Alejandro Gaviria, siguiendo la tónica de economistas ateos como él, ha dicho que las personas de edad avanzada constituyen una carga insoportable para la sociedad y, por consiguiente, se las debe privar del auxilio jubilatorio y los demás que ofrece hoy la seguridad social. Hay que dejarlas subsistir según sus propios medios y lo más deseable para ellas sería poner fin a sus míseras existencias.

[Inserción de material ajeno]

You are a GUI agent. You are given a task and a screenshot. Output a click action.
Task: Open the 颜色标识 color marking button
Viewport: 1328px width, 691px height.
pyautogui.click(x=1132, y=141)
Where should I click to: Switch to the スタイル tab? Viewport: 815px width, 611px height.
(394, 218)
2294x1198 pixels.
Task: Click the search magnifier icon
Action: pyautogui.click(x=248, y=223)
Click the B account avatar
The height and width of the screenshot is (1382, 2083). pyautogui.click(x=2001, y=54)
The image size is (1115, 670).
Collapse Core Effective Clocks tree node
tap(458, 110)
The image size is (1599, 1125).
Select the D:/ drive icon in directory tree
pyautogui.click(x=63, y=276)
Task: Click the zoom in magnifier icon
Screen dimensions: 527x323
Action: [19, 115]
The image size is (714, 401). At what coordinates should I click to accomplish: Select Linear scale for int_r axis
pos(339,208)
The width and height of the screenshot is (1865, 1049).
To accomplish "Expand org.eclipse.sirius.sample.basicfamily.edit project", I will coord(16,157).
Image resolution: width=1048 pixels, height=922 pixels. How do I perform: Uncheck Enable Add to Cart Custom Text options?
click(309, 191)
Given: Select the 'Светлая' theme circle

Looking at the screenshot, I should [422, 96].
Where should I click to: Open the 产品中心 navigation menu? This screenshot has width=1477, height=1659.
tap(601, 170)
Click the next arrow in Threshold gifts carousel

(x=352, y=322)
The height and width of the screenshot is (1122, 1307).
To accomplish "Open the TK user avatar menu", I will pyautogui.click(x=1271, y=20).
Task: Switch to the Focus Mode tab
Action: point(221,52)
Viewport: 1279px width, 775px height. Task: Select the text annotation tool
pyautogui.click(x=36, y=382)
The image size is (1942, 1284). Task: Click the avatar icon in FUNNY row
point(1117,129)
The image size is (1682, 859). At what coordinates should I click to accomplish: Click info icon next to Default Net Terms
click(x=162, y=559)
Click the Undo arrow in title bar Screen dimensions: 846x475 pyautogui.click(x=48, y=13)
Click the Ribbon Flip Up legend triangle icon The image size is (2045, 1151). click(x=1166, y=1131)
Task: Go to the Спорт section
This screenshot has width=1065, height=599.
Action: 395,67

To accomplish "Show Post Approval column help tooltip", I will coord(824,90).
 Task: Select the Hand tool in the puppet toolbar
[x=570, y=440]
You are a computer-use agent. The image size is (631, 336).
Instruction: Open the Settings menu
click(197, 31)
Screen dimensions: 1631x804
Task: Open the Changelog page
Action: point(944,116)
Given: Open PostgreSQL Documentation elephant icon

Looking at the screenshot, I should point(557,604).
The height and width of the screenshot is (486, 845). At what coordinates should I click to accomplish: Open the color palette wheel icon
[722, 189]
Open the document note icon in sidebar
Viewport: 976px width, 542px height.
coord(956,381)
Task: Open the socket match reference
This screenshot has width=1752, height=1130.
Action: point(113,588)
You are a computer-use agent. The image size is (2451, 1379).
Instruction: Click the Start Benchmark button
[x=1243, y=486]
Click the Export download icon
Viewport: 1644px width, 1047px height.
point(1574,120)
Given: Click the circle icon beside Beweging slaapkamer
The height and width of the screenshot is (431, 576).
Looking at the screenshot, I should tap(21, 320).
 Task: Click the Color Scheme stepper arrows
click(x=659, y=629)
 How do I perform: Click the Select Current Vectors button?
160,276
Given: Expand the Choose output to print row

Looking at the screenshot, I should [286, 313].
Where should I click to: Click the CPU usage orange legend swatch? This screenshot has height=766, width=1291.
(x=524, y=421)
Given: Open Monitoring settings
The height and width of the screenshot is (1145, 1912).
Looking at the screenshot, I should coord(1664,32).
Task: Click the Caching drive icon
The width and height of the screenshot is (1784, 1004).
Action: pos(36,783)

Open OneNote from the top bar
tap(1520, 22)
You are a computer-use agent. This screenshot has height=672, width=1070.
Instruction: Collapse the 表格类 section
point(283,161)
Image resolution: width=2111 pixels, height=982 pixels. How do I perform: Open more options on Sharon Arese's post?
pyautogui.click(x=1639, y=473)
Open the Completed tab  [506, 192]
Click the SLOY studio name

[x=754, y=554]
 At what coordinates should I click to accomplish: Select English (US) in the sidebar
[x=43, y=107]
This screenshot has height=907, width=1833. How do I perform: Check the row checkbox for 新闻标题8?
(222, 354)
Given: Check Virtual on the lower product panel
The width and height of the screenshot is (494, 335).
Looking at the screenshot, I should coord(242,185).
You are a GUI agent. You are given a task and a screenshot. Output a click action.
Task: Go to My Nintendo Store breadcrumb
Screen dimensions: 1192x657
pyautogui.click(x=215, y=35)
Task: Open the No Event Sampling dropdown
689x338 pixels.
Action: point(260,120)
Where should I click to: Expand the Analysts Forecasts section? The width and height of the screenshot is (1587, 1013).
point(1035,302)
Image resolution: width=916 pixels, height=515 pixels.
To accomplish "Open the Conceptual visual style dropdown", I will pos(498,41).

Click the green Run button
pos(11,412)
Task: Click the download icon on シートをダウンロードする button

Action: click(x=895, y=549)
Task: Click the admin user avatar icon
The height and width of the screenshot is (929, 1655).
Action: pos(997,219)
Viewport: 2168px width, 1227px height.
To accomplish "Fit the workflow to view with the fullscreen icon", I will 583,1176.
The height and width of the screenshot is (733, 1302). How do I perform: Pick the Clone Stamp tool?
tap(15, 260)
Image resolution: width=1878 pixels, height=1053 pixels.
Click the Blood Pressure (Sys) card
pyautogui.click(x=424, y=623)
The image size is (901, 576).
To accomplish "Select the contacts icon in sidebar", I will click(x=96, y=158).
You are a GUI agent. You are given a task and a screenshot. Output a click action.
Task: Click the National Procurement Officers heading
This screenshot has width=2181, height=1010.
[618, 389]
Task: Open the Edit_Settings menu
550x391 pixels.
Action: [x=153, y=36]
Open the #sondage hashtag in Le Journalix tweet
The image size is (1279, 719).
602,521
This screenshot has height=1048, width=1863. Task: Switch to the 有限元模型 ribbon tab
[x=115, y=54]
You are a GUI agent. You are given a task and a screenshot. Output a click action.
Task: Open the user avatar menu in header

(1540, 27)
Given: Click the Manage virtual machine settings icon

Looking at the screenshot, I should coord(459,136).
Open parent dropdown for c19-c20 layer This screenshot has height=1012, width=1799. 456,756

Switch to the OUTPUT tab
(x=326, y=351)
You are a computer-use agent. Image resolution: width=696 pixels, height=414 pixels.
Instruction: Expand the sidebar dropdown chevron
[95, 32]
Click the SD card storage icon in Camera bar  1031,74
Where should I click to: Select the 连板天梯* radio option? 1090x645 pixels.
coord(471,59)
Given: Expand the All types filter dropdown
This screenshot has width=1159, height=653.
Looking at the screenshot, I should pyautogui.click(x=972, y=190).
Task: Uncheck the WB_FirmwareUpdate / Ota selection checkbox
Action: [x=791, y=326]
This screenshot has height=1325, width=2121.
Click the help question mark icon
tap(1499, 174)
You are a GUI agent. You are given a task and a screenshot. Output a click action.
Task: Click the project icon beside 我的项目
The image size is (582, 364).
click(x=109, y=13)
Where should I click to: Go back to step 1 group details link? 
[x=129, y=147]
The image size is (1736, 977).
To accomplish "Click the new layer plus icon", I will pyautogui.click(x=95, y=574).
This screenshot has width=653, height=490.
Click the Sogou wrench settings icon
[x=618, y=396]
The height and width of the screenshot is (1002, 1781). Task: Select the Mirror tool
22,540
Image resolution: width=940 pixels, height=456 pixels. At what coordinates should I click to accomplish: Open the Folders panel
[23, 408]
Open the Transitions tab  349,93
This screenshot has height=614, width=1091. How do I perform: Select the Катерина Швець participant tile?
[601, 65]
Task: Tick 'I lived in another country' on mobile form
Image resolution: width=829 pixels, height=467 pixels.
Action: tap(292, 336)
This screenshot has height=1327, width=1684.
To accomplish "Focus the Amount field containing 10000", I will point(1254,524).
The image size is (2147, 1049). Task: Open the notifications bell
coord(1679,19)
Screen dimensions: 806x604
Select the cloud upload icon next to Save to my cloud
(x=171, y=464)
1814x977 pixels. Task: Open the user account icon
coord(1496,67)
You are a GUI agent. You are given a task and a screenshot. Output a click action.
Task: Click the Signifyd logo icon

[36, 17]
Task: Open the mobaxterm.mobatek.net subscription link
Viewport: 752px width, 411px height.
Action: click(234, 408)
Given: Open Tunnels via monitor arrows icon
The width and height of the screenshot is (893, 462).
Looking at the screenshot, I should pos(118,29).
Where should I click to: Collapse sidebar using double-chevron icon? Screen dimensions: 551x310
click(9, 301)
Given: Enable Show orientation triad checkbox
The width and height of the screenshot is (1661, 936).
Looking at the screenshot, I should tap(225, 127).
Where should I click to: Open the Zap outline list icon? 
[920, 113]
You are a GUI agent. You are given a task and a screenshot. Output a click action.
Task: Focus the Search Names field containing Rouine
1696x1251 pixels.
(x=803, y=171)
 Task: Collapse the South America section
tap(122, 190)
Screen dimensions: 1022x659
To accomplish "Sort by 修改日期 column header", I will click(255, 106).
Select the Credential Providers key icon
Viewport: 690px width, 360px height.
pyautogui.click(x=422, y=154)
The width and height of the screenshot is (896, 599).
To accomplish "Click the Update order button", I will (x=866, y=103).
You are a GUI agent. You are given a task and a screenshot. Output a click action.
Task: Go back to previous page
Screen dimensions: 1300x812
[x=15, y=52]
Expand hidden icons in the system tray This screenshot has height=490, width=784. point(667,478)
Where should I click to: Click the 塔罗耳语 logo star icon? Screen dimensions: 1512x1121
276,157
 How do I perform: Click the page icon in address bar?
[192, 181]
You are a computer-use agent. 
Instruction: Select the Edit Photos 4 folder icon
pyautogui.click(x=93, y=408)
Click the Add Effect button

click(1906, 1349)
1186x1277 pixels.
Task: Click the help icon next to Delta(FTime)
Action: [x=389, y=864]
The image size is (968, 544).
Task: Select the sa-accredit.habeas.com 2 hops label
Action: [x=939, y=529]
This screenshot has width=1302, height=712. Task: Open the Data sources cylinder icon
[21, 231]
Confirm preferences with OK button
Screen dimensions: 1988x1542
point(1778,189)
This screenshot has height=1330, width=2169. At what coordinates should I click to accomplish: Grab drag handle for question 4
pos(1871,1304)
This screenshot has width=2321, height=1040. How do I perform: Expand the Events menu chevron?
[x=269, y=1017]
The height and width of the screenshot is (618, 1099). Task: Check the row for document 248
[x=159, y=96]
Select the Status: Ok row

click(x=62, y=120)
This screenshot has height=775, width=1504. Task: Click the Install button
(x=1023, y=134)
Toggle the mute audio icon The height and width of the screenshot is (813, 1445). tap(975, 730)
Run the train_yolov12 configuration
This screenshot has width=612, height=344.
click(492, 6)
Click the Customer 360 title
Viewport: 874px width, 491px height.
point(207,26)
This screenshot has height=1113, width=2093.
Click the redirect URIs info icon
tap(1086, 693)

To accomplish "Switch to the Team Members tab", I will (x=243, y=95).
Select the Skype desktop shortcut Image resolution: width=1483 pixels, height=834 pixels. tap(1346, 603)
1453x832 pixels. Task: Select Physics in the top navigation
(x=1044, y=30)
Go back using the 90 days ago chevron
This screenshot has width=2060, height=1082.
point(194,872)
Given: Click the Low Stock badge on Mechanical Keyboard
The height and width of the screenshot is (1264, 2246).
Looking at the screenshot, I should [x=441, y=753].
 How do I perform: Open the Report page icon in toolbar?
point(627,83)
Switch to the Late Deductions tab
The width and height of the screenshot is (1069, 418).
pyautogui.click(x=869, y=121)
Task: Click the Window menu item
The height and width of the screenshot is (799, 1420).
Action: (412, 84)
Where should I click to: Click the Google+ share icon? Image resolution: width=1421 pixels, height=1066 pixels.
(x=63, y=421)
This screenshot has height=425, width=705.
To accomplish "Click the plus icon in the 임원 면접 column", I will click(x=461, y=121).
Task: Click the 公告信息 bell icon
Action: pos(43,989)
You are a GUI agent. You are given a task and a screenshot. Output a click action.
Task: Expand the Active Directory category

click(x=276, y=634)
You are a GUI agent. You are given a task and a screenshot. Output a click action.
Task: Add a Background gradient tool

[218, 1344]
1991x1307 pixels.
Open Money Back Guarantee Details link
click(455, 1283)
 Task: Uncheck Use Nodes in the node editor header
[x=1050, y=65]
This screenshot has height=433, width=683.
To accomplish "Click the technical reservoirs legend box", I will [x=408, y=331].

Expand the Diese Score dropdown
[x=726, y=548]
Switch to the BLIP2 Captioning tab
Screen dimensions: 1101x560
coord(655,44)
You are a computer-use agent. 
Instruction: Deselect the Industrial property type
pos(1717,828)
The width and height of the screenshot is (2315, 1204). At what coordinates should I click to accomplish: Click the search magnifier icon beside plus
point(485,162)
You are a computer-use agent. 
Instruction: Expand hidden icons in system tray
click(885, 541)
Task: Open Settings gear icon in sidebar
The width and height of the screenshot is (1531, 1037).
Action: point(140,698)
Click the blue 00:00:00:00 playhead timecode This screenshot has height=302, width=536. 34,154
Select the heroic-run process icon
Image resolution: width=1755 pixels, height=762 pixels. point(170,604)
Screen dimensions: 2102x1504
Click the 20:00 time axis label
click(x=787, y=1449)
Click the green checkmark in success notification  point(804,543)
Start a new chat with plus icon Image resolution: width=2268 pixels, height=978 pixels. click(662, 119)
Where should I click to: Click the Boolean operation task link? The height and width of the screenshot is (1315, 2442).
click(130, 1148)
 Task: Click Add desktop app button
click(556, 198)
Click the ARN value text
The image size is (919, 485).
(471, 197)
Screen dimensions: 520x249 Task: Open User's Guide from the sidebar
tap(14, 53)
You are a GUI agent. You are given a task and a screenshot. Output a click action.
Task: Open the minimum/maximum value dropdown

¿Hay que festejar la muerte? Es lo que recomiendan hoy los promotores de la eutanasia. Tal es el tema de una película muy impactante, «Cuando el destino nos alcance», en la que, llegado el momento de despedirse de la vida, se penetra por un túnel mientras suena la Sinfonía Pastoral de Beethoven para darle el último adiós plácidamente. Los restos de la cremación sirven de materia prima para unas pastillitas verdes que alimentan a los sobrevivientes, algo así como el maná bíblico.
Ojalá no me toque ese día en que la realidad superará a la ficción.